Format the rows from the line containing "Find the location of a particular element. Image" through the line containing "What do you see at coordinates (78, 154)", inclusive, as a Markdown table with the columns "Number" and "Line", leaving out blank lines.

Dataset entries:
########

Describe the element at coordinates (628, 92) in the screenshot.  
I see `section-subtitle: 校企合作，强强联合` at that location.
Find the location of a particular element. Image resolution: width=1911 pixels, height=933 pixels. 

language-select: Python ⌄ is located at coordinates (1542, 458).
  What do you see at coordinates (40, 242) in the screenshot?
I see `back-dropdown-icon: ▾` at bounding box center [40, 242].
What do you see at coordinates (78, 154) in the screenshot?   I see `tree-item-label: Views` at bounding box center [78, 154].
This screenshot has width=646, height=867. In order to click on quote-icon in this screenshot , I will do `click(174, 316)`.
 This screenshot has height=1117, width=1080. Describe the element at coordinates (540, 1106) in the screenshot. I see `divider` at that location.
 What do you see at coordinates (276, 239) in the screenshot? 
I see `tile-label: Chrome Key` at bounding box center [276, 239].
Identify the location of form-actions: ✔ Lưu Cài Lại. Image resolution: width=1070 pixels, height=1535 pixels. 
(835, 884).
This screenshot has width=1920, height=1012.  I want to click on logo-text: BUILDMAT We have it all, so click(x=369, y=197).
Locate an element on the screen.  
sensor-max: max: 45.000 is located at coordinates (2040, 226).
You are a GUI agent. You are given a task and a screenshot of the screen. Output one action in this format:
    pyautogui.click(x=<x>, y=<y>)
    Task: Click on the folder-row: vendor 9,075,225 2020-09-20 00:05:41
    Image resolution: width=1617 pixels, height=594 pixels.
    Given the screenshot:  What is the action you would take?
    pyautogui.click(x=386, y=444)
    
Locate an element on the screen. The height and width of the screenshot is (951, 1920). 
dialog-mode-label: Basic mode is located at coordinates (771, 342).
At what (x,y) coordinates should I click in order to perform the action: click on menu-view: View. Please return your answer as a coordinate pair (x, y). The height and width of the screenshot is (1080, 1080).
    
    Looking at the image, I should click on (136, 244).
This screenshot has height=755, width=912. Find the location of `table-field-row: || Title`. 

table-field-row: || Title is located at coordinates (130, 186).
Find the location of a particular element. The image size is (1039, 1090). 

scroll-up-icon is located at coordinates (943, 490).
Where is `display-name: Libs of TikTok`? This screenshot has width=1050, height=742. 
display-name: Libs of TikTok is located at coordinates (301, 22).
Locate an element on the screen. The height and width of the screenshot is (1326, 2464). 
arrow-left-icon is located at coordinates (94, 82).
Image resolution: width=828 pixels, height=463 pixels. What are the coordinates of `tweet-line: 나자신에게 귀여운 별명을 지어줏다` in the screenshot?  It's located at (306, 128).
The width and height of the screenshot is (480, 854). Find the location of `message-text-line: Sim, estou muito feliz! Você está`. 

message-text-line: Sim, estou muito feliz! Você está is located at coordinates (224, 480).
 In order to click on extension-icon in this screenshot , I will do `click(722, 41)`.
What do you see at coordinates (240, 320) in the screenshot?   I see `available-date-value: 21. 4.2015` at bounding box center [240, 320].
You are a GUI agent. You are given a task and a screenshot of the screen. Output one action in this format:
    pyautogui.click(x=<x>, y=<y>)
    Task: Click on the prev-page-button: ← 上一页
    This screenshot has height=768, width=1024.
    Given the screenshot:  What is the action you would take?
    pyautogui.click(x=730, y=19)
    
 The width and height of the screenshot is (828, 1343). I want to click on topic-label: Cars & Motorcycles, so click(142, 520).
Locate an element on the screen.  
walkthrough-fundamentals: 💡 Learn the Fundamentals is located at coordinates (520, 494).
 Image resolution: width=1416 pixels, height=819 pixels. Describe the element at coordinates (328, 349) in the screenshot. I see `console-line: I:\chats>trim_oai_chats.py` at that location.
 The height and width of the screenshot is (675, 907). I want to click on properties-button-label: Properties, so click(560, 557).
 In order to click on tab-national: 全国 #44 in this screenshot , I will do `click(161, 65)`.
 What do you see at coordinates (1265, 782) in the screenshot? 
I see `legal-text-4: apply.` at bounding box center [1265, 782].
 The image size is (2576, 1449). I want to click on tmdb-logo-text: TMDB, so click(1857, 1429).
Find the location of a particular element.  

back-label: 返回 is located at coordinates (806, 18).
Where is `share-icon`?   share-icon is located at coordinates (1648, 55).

########

- [Solution for this task]
| Number | Line |
|---|---|
| 1 | Find the location of a particular element. Image resolution: width=1911 pixels, height=933 pixels.  |
| 2 | language-select: Python ⌄ is located at coordinates (1542, 458). |
| 3 |   What do you see at coordinates (40, 242) in the screenshot? |
| 4 | I see `back-dropdown-icon: ▾` at bounding box center [40, 242]. |
| 5 | What do you see at coordinates (78, 154) in the screenshot?   I see `tree-item-label: Views` at bounding box center [78, 154]. |